An Hour Late

May 15th, 2006 Caroline

The day begins around 6:30 when I hear Eli’s quiet “Tah! Tah! Tah!” from the next room. I roll out of bed, shrug into my robe,  and open his door to see him sitting in the middle of the crib, the tag of his silky blanket clutched in his hand. He holds it up to show me: “Tah! Tah! Tah!” Then he drops it and pulls up on the side of his crib, suddenly impatient to nurse.

Ben usually wakes up before Eli and I are done – nursing only twice a day now, Eli takes his sweet time—and either joins us with a book or gets right to his trains. We’re downstairs eating breakfast by 7:30 or so, and embarked on an imaginary trip, via the collapsible firetruck-airplane, to Chicago or Connecticut by the time Tony, who sleeps in to recover from pulling the night shift with Eli, comes downstairs.

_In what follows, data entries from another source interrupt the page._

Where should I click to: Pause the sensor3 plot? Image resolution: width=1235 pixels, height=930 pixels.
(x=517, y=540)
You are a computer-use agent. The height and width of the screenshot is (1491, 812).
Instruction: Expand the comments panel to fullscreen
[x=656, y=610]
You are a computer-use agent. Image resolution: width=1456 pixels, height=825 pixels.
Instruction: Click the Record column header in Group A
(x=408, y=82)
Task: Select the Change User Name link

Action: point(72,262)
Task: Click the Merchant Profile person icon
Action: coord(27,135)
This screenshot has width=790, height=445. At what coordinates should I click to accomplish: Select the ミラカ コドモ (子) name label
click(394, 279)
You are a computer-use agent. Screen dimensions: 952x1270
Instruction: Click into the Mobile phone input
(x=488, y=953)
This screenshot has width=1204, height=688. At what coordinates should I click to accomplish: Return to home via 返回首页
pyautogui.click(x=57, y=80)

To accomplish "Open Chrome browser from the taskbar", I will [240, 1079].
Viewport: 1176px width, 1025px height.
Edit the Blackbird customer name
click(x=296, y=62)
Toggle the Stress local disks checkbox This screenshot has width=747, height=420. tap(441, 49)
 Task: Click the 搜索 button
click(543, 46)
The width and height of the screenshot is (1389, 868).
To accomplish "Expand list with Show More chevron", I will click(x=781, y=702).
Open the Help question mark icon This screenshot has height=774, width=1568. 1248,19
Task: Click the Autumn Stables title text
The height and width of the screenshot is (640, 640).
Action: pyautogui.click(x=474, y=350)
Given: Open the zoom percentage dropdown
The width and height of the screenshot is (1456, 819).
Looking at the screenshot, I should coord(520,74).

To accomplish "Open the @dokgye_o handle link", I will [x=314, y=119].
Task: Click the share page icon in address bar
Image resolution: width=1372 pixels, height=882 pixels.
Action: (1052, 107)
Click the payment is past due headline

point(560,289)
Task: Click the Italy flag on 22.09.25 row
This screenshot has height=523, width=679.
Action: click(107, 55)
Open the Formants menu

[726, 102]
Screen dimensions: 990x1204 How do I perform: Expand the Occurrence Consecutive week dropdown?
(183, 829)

When Eli sees Tony, he bolts on all fours toward the kitchen, occasionally stopping to point toward the espresso machine. “Dah! Dah! Dah!” he repeats. He loves making cappuccino as much as he loves nursing, I think. When he’s querulous in the car we can calm him by asking, “Eli? Did you make a cappuccino today?” “Dah!” he laughs. We slowly narrate the whole process and can distract him enough to make the ride a bit more tolerable.

Eli’s ready for a nap around 9, and  usually that’s when Ben gets to watch a video and I head out for a run. But this morning Ben got me; “Mama, will you cuddle wif me?” The sun was warming the couch and I couldn’t resist cozying up, inhaling the buttery nut smell of his head, to watch Rudolph, the seasonally-inappropriate video of the week.

By the time I got out, an hour later than normal, the sun was high and hot. I’ve been running in the arboretum this week, enjoying the heavy scent of azaleas and rhodedendrons. The sprinklers were on full-force. The cranky voice in my head wondered about the wasted resources, all that water evaporating in the heat, and groused about my painstakingly straightened hair, springing right back into its normal corkscrews. But the cool water  on a hot day quickly silenced cranky voice.  I felt a bit like a kid who’s only pretending to dodge the sprinklers, and I ran around to get sprayed again.